Os episódios ocorreram durante testes conduzidos pela Irregular, empresa especializada em segurança de sistemas de inteligência artificial. O ambiente havia sido criado para que o modelo atuasse contra empresas fictícias, mas uma falha permitiu acesso à internet.
Com a conexão disponível, o Gemini acabou alcançando sistemas reais que acreditava fazerem parte do exercício.
Em um dos casos, o modelo tentou credenciais até conseguir entrar em um sistema protegido de uma empresa real que tinha o mesmo nome de uma companhia fictícia usada no teste. Nos outros dois episódios, encontrou na internet credenciais expostas em repositórios públicos e as utilizou para acessar outros sistemas.
Segundo o Google, o modelo interrompeu as ações nos três casos ao perceber que havia chegado a empresas reais.
Heather Adkins, vice-presidente de engenharia de segurança do Google, afirmou que o Gemini encontrou informações públicas e utilizou credenciais para entrar em sites que considerava integrantes do teste. A empresa informou ainda que as três organizações afetadas foram avisadas e que trabalhou com a Irregular para modificar os procedimentos das avaliações.
A empresa afirmou que não foram identificados danos aos sistemas das três companhias e que, por esse motivo, inicialmente não considerou necessária uma divulgação pública dos episódios.
Os casos ocorreram em maio, mas o Google foi informado pela Irregular no fim de julho. As invasões vieram a público nesta semana, após reportagem do Wall Street Journal.
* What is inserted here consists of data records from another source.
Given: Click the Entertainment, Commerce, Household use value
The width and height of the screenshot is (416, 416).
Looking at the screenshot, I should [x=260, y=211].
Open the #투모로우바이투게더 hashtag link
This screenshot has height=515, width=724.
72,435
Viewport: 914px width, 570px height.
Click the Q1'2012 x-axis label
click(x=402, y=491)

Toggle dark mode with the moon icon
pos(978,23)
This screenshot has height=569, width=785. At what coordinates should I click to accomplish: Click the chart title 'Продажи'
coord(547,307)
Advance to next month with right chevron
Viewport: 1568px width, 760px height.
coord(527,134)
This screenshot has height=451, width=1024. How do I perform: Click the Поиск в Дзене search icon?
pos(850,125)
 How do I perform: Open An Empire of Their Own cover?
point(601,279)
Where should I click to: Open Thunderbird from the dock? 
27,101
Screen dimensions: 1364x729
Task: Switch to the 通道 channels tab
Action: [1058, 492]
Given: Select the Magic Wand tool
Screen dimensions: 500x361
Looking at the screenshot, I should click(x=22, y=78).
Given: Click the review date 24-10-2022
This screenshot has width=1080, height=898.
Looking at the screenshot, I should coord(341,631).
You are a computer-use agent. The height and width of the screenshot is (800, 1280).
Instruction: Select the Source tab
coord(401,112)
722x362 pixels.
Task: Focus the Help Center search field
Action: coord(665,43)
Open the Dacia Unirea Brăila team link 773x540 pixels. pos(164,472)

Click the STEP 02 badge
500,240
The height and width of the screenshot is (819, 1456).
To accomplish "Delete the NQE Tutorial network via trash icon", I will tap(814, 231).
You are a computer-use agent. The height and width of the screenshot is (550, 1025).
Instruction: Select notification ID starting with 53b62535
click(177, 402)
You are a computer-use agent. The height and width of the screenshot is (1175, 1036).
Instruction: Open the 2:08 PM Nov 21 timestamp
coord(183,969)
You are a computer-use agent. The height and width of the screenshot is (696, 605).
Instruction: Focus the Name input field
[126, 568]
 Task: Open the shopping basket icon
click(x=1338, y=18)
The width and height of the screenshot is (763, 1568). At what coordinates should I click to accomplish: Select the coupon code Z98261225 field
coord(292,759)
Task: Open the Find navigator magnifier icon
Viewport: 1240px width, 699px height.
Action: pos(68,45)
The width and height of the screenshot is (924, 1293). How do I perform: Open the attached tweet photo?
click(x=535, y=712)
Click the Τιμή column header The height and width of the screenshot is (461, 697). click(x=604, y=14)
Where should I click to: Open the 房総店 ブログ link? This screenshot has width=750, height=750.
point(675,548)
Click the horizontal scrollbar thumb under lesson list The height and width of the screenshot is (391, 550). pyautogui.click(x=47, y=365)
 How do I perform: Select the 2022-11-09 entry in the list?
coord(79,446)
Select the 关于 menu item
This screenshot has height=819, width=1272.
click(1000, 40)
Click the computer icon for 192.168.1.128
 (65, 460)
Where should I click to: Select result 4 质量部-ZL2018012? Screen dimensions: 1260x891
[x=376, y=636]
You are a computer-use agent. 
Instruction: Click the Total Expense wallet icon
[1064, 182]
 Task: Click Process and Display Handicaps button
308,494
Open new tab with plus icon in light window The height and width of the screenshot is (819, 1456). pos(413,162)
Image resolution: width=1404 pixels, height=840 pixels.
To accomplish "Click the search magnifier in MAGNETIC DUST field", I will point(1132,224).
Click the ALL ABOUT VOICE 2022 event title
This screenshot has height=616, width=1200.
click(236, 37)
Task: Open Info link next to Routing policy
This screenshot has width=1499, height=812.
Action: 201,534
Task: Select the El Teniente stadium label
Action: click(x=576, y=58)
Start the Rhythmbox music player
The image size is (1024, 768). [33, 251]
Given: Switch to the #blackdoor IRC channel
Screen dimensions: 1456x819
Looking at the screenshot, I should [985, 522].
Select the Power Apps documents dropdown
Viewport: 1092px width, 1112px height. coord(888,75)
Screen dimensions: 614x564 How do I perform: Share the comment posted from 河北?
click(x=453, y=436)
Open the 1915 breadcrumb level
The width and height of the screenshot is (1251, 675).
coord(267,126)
O Google não informou quais foram as três empresas atingidas nem qual versão específica do Gemini estava sendo utilizada nos testes.
A Irregular esteve envolvida em testes nos quais modelos de outras empresas de inteligência artificial também alcançaram sistemas externos de forma não prevista, incluindo sistemas da OpenAI e da Anthropic.
Segundo a empresa de segurança, os episódios estavam relacionados a problemas semelhantes no ambiente de avaliação, que já teriam sido corrigidos.
Os casos ampliam o debate sobre as salvaguardas necessárias à medida que modelos de inteligência artificial ganham maior autonomia para navegar na internet, executar comandos e interagir com sistemas externos.